## Exercise aim
A word-for-word repeat of the records below is what this calls for.

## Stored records
========

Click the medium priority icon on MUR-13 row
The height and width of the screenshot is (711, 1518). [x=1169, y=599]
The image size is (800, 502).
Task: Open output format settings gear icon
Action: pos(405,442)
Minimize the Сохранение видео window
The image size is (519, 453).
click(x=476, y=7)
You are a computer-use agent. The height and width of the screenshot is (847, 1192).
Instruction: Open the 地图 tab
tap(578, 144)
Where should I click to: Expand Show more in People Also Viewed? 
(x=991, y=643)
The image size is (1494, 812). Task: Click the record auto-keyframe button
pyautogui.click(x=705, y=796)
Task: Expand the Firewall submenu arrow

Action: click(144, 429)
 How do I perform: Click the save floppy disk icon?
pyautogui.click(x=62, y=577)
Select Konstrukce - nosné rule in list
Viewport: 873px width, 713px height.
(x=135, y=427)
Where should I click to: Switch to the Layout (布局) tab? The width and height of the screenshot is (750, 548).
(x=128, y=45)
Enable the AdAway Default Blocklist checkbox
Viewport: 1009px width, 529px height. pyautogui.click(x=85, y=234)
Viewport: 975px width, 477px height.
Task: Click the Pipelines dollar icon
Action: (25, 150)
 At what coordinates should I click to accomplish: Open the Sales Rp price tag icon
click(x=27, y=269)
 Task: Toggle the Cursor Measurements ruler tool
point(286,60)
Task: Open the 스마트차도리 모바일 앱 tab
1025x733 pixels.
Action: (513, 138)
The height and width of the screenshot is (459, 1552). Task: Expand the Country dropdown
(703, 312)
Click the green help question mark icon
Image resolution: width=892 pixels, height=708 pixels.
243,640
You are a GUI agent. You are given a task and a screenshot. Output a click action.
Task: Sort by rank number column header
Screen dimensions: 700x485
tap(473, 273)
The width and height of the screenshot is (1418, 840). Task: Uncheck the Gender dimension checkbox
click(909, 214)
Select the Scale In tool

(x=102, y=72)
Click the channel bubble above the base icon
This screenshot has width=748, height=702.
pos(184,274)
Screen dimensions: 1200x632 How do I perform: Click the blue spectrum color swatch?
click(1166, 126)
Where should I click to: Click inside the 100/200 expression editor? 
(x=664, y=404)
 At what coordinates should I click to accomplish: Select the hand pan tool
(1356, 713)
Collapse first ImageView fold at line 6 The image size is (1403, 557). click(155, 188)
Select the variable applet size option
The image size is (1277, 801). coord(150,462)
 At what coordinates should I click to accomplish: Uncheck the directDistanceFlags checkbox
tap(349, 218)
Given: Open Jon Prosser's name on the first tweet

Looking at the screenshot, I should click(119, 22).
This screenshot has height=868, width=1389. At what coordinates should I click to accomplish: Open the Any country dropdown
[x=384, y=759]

========

## Written solution
Click the medium priority icon on MUR-13 row
The height and width of the screenshot is (711, 1518). [x=1169, y=599]
The image size is (800, 502).
Task: Open output format settings gear icon
Action: pos(405,442)
Minimize the Сохранение видео window
The image size is (519, 453).
click(x=476, y=7)
You are a computer-use agent. The height and width of the screenshot is (847, 1192).
Instruction: Open the 地图 tab
tap(578, 144)
Where should I click to: Expand Show more in People Also Viewed? 
(x=991, y=643)
The image size is (1494, 812). Task: Click the record auto-keyframe button
pyautogui.click(x=705, y=796)
Task: Expand the Firewall submenu arrow

Action: click(144, 429)
 How do I perform: Click the save floppy disk icon?
pyautogui.click(x=62, y=577)
Select Konstrukce - nosné rule in list
Viewport: 873px width, 713px height.
(x=135, y=427)
Where should I click to: Switch to the Layout (布局) tab? The width and height of the screenshot is (750, 548).
(x=128, y=45)
Enable the AdAway Default Blocklist checkbox
Viewport: 1009px width, 529px height. pyautogui.click(x=85, y=234)
Viewport: 975px width, 477px height.
Task: Click the Pipelines dollar icon
Action: (25, 150)
 At what coordinates should I click to accomplish: Open the Sales Rp price tag icon
click(x=27, y=269)
 Task: Toggle the Cursor Measurements ruler tool
point(286,60)
Task: Open the 스마트차도리 모바일 앱 tab
1025x733 pixels.
Action: (513, 138)
The height and width of the screenshot is (459, 1552). Task: Expand the Country dropdown
(703, 312)
Click the green help question mark icon
Image resolution: width=892 pixels, height=708 pixels.
243,640
You are a GUI agent. You are given a task and a screenshot. Output a click action.
Task: Sort by rank number column header
Screen dimensions: 700x485
tap(473, 273)
The width and height of the screenshot is (1418, 840). Task: Uncheck the Gender dimension checkbox
click(909, 214)
Select the Scale In tool

(x=102, y=72)
Click the channel bubble above the base icon
This screenshot has width=748, height=702.
pos(184,274)
Screen dimensions: 1200x632 How do I perform: Click the blue spectrum color swatch?
click(1166, 126)
Where should I click to: Click inside the 100/200 expression editor? 
(x=664, y=404)
 At what coordinates should I click to accomplish: Select the hand pan tool
(1356, 713)
Collapse first ImageView fold at line 6 The image size is (1403, 557). click(155, 188)
Select the variable applet size option
The image size is (1277, 801). coord(150,462)
 At what coordinates should I click to accomplish: Uncheck the directDistanceFlags checkbox
tap(349, 218)
Given: Open Jon Prosser's name on the first tweet

Looking at the screenshot, I should click(119, 22).
This screenshot has height=868, width=1389. At what coordinates should I click to accomplish: Open the Any country dropdown
[x=384, y=759]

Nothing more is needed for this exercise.